**Extract provided:**
______________________________

Jane Austen’s earliest writings appear to have little in common with the restrained and realistic society portrayed in her adult novels. By contrast, they are exuberantly expressionistic tales of sexual misdemeanor, of female drunkenness and violence. They are characterized by exaggerated sentiment and absurd adventures. Running through them is a pronounced thread of comment on and wilful misreading of the literature of her day, showing how thoroughly and how early the activity of critical reading informed her character as a writer. Jane Austen did not simply outgrow her juvenile notebooks. There is ample evidence that the same critical intelligence that created these satirical depictions of the conventions and stereotypes of late 18th-century fiction, conduct books, and stage farce, continued to work within the more realistic framework of her mature novels. First drafts of books eventually published as Sense and SensibilityPride and Prejudice, and Northanger Abbey were written soon after the last of the juvenilia. It is not too fanciful to find traces of the strong-minded heroines of these early experiments in Elizabeth Bennet’s unladylike energy (“crossing field after field at a quick pace, jumping over stiles and springing over puddles” Pride and Prejudice ch. 7) and Emma Woodhouse’s dangerously undisciplined imagination.

View facsimiles of Austen’s Juvenilia notebooks, including the History of England, on the Jane Austen’s Fiction Manuscripts Digital Edition website.

Tom Lefroy

Thomas Langlois Lefroy (1776-1869 ) was an Irish Politician and judge, who eventually rose to the position of Chief Justice of Ireland. He was one of 10 children born to Colonel Anthony Lefroy of Limerick and Anne Gardiner. As the eldest son, the family depended on him to “rise into distinction and there haul up the rest.” This rise in distinction, from being the son of a soldier, to the chief Justice of Ireland was facilitated by Tom’s uncle, Benjamin Lefroy. Uncle Benjamin, in reality, great-uncle to young Thomas and his brothers and sisters, had made his money in the banking industry in Italy, before returning to London to take on life as a politician. He was greatly concerned with the welfare of his family and provided generously for his relative’s education, praising his “good heart, a good mind, good sense, and as little to correct in him as ever I saw in one of his age.” Tom graduated with top honors from Trinity College in Dublin in 1795 and soon began studying law in London. At some point, however, it was decided that he should take a break. Family history maintains that long nights poring over books had weakened his constitution and his eyesight. It was clear that he needed a rest. With a new term beginning in January 1796, Tom took several weeks off in December of 1795 to visit his Uncle and Aunt, Rev. George and Anne Lefroy in Ashe, nearly 60 miles away.

______________________________

**Data excerpt:**
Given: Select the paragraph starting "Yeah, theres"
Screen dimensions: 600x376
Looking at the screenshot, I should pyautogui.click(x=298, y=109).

______________________________

**Exercise requirements:**
1) In the passage on Jane Austen's early writings and Tom Lefroy, from which college did Tom Lefroy graduate with top honors in 1795?
2) Go on with the passage on Jane Austen's early writings and Tom Lefroy from the point where it stops.

**Results for the exercise:**
1) Trinity College in Dublin.

2)
Anne Lefroy

It was there that this young law student made his mark on history, for nearby to Ashe, at Steventon, lived the Austen family. Their younger daughter, Jane, was a great favorite of Tom’s Aunt Anne, though close to 30 years separated them in age. Anne Brydges Lefroy was, by all accounts a handsome woman who held great powers of persuasion over her children and friends, and in return was respected and loved by many. She was in many ways Lady Russell to young Jane Austen’s Anne Elliot. Although it is clear that many letters are missing, the account of this meeting that we do have is due to the fact that Jane Austen’s dearest friend and older sister, Cassandra, was at the time of Tom’s visit, visiting her own fiancé, Thomas Fowle. She was absent for the whole of Lefroy’s visit to Ashe and in fact never met this man who might have been her brother-in-law. Only two letters survive from this period of Jane Austen’s life, but they are invaluable to the scholar seeking information about this only known love interest who obviously shaped Jane’s outlook on love and life. Many have argued that the tone of these letters does not sound like a woman deeply in love. It is important to consider, however, that Jane, but 20 years old at the time, no doubt expected them to be read to or at least shared with the Fowle family, with whom Cassandra was staying. She perhaps wished to express less than she felt in order to avoid embarrassment with her friends. It is also known that after Jane’s death, Cassandra ruthlessly purged her letters, lest any that might seem too personal fall into the wrong hands. We will never know what the missing letters were that Jane wrote to her sister.

It is not unlikely for two attractive young people to fall in together and enjoy each other’s company. A few years earlier, Jane’s cousin, the worldly-wise Eliza de Fuillide, had described Cassandra and Jane as “perfect beauties [who] of course gain hearts by the dozen.” A portrait drawn of Tom Lefroy in 1796 shows a serious young man with the light hair typical of the family. His prominent nose and deep blue eyes certainly present an overall picture of a “very gentleman like, good-looking, pleasant young man.”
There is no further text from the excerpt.